Sopa Intasen

Personal information
- Born: 25 March 1982 (age 44)

Sport
- Sport: Paralympic athletics

Medal record
Paralympic athletics
Representing Thailand
Paralympic Games
| Gold medal – first place | 2000 Sydney | 4×100 metre relay T54 |
| Silver medal – second place | 2000 Sydney | 100 metres T53 |
| Silver medal – second place | 2000 Sydney | 4×400 metre relay T54 |
| Silver medal – second place | 2012 London | 4×400 metre relay T53/54 |
World Para Athletics Championships
| Gold medal – first place | 2002 Lille | 4x100m relay T53-54 |
| Gold medal – first place | 2002 Lille | 4x400m relay T53-54 |
| Bronze medal – third place | 2002 Lille | 100m T53 |
| Bronze medal – third place | 2002 Lille | 200m T53 |
Asian Para Games
| Gold medal – first place | 2010 Guangzhou | 100m T53 |
| Silver medal – second place | 2014 Incheon | 4x400m relay T53-54 |
| Bronze medal – third place | 2010 Guangzhou | 200m T53 |

= Sopa Intasen =

Thai Paralympic athlete

Sopa Intasen (born 25 March 1982) is a paralympic athlete from Thailand competing mainly in category T53 sprint events.

==Biography==
Sopa has competed in four Paralympics winning four medals.

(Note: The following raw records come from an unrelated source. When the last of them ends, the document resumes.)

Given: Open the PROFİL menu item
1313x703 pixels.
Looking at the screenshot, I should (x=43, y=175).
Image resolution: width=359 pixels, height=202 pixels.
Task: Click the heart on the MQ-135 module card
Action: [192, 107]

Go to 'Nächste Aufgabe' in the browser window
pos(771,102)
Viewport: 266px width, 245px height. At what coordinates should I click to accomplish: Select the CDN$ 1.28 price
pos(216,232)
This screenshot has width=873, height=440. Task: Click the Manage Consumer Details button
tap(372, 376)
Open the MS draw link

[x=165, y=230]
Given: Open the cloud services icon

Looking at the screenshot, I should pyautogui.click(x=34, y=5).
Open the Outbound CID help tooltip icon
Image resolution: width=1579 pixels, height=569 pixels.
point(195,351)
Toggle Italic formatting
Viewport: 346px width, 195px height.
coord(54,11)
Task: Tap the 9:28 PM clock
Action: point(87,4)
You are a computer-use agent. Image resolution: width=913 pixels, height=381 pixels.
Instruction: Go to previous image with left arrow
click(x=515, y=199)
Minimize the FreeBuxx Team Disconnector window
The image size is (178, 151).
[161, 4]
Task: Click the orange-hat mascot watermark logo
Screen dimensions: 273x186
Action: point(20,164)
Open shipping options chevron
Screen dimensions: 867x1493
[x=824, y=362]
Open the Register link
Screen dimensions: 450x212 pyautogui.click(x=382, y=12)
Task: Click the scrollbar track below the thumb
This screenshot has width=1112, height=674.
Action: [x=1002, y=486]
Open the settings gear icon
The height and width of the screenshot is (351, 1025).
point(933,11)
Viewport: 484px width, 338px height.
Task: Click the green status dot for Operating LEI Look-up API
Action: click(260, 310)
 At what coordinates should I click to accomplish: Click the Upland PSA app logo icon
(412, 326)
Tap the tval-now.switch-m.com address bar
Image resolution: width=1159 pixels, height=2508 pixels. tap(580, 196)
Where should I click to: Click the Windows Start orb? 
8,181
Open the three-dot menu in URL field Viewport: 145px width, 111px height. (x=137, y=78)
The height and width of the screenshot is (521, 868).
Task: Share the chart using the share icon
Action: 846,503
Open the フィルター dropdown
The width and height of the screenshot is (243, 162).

He competed in the 2000 Summer Paralympics in the 200m and 400m as well as winning a silver medal in the 100m and as part of the Thai 4 × 400 m relay team won a second silver and won a gold medal as part of the 4 × 400 m relay team. His future Paralympics proved unsuccessful in that in the next two games he was unable to win any further medals despite competing in a total of seven events.